▸ Task to complete: Give the number of lines in this listing that contain the word "magnifier", and nothing else.

<<<<

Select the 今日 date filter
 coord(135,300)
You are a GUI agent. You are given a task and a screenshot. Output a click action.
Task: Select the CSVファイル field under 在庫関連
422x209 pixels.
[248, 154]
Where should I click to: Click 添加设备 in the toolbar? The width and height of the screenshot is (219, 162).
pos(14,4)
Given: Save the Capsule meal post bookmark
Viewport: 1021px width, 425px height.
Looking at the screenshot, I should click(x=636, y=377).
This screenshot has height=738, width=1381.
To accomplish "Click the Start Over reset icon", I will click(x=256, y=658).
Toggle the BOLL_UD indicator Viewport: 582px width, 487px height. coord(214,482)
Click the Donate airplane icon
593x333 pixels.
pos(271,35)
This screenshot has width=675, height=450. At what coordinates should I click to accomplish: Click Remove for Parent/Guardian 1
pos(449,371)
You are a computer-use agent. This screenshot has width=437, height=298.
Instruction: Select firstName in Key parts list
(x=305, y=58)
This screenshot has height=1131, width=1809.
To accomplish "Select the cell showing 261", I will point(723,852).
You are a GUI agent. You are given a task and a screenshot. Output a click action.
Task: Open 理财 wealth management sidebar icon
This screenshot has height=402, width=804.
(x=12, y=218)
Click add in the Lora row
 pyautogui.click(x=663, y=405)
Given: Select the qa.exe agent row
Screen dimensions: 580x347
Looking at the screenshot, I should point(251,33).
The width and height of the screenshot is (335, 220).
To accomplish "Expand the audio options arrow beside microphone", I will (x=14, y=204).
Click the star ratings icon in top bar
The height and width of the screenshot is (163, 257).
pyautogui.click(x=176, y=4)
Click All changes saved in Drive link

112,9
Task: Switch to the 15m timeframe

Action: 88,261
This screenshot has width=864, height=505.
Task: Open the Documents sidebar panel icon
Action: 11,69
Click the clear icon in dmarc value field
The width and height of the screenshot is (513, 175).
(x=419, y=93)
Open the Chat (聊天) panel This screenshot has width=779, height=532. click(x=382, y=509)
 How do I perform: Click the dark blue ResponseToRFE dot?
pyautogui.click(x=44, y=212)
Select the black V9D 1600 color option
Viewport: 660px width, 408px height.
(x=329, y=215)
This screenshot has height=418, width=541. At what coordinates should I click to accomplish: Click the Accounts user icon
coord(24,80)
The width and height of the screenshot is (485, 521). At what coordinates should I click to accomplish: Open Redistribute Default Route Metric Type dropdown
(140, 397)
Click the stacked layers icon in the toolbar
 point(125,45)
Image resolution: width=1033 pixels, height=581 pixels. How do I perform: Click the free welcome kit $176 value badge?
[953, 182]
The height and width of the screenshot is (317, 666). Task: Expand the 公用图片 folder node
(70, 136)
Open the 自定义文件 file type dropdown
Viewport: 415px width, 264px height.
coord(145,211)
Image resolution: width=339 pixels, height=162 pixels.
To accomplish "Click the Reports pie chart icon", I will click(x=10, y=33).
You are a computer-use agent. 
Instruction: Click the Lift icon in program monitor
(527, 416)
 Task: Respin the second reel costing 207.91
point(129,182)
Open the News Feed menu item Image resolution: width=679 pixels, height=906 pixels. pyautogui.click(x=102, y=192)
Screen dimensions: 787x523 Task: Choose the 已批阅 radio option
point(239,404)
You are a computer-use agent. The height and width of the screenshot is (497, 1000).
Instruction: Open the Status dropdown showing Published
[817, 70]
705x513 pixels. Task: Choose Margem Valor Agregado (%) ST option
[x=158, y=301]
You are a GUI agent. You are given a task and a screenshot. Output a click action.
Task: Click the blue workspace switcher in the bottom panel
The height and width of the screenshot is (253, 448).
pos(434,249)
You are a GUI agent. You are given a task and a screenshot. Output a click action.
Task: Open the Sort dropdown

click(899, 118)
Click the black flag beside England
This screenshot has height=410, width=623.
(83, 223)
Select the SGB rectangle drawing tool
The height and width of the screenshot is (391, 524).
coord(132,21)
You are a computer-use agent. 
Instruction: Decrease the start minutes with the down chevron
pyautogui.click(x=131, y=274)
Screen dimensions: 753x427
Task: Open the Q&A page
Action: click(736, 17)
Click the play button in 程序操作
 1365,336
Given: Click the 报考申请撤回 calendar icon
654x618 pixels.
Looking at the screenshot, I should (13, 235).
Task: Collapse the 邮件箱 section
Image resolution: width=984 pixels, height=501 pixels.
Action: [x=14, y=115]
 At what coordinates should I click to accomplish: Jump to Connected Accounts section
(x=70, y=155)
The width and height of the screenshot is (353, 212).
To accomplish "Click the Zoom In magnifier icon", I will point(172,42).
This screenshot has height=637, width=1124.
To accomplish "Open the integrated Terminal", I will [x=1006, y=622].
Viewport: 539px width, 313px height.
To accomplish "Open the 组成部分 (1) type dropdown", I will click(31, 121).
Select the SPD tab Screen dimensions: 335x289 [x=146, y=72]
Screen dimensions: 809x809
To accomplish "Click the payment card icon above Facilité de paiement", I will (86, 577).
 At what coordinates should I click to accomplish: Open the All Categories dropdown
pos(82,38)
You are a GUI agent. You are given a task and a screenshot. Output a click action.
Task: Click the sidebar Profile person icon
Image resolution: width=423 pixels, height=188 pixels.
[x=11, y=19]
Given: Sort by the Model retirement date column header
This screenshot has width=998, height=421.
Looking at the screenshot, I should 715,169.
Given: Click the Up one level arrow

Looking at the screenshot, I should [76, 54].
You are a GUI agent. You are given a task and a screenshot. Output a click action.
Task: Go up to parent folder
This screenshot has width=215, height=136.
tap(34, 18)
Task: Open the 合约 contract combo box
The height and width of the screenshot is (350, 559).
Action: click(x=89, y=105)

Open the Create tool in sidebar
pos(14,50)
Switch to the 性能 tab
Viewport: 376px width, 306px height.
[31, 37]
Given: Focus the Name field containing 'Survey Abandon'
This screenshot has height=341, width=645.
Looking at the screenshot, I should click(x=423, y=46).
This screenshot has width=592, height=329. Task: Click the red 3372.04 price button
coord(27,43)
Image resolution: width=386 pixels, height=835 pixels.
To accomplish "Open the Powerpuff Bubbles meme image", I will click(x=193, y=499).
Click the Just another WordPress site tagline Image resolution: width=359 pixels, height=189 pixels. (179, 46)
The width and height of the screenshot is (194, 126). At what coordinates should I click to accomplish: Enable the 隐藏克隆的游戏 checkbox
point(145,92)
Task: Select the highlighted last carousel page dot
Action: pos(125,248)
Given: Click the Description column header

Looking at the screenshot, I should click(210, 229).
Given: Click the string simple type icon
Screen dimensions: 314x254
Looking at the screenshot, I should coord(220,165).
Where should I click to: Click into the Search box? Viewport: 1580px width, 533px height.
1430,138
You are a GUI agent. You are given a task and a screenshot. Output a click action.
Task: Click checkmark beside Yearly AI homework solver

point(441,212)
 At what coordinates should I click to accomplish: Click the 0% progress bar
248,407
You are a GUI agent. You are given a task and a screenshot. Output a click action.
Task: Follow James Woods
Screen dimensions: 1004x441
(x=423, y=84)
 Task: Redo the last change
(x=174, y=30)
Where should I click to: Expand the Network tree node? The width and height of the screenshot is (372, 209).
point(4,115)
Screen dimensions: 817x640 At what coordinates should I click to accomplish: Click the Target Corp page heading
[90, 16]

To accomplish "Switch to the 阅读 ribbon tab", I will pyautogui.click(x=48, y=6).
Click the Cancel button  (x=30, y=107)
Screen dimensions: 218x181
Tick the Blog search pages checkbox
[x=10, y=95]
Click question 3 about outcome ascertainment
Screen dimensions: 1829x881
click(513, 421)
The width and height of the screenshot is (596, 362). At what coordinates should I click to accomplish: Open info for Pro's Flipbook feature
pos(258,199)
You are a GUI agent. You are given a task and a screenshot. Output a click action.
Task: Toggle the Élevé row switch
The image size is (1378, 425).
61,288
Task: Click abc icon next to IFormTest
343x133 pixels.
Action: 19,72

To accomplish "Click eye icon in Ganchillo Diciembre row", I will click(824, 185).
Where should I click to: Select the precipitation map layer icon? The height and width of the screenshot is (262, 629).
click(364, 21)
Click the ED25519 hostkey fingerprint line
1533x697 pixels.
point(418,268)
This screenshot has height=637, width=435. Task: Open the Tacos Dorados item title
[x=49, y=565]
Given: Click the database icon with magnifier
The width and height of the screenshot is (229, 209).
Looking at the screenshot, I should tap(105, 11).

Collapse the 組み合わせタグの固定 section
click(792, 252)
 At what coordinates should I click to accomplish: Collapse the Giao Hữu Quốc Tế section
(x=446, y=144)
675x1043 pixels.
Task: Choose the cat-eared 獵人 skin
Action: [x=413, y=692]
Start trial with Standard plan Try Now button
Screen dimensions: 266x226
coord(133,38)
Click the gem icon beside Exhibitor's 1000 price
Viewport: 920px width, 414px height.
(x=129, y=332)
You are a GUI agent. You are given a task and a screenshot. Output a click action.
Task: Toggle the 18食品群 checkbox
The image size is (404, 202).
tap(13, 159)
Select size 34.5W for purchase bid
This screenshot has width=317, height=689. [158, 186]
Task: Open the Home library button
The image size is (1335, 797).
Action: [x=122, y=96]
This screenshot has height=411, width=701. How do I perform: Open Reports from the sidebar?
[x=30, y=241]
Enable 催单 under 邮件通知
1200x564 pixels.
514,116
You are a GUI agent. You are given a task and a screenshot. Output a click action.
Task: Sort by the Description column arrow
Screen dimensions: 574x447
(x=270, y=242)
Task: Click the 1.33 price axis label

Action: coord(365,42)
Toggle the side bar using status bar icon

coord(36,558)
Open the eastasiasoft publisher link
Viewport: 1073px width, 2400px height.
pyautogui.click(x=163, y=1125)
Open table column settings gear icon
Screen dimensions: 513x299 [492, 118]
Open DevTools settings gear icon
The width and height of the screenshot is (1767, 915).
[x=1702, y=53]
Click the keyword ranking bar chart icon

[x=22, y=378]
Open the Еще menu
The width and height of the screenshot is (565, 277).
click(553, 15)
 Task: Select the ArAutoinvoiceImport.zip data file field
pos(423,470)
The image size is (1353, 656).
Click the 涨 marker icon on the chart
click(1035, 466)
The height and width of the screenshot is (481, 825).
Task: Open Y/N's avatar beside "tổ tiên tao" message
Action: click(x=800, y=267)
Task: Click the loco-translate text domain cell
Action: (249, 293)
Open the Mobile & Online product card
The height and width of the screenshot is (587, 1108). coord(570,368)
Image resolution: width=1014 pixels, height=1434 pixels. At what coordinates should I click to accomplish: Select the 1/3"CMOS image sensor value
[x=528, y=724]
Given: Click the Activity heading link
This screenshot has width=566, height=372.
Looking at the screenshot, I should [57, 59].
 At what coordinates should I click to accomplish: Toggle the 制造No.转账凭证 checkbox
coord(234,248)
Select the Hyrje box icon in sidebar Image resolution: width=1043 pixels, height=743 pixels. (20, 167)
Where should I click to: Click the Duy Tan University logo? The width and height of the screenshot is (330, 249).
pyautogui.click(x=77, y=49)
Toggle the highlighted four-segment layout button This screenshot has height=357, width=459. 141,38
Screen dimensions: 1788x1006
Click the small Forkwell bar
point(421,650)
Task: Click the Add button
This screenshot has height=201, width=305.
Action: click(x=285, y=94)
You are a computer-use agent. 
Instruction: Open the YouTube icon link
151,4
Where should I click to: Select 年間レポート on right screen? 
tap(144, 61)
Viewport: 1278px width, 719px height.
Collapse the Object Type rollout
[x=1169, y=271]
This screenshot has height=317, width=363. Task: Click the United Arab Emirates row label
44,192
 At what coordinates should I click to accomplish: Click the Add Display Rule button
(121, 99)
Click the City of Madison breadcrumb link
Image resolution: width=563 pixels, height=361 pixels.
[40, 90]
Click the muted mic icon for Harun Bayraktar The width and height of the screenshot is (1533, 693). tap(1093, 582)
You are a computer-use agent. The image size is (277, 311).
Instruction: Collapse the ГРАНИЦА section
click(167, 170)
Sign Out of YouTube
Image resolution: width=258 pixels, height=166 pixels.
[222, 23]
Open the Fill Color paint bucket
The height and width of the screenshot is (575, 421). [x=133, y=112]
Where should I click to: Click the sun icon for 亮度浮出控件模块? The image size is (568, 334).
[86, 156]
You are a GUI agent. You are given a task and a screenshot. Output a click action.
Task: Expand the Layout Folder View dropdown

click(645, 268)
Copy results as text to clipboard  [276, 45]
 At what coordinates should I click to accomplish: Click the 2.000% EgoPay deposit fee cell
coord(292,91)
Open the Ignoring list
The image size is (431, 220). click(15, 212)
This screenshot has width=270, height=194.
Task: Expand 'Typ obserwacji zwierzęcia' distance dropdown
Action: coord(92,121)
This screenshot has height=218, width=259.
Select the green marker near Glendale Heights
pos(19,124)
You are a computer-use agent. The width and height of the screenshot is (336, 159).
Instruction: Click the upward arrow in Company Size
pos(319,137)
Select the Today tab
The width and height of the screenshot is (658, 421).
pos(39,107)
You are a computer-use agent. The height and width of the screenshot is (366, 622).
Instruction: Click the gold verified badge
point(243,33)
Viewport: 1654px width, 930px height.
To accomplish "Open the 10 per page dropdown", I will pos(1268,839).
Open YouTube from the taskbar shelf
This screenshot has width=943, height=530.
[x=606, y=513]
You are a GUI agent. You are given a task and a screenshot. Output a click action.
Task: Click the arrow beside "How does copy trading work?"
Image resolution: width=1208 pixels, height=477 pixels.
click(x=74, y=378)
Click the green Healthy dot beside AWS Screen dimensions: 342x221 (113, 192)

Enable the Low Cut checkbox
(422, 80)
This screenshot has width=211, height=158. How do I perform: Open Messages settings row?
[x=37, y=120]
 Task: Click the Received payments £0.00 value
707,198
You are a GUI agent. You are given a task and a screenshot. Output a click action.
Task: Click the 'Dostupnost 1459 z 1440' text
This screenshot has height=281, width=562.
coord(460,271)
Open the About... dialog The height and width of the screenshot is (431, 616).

>>>>

▸ Task response: 2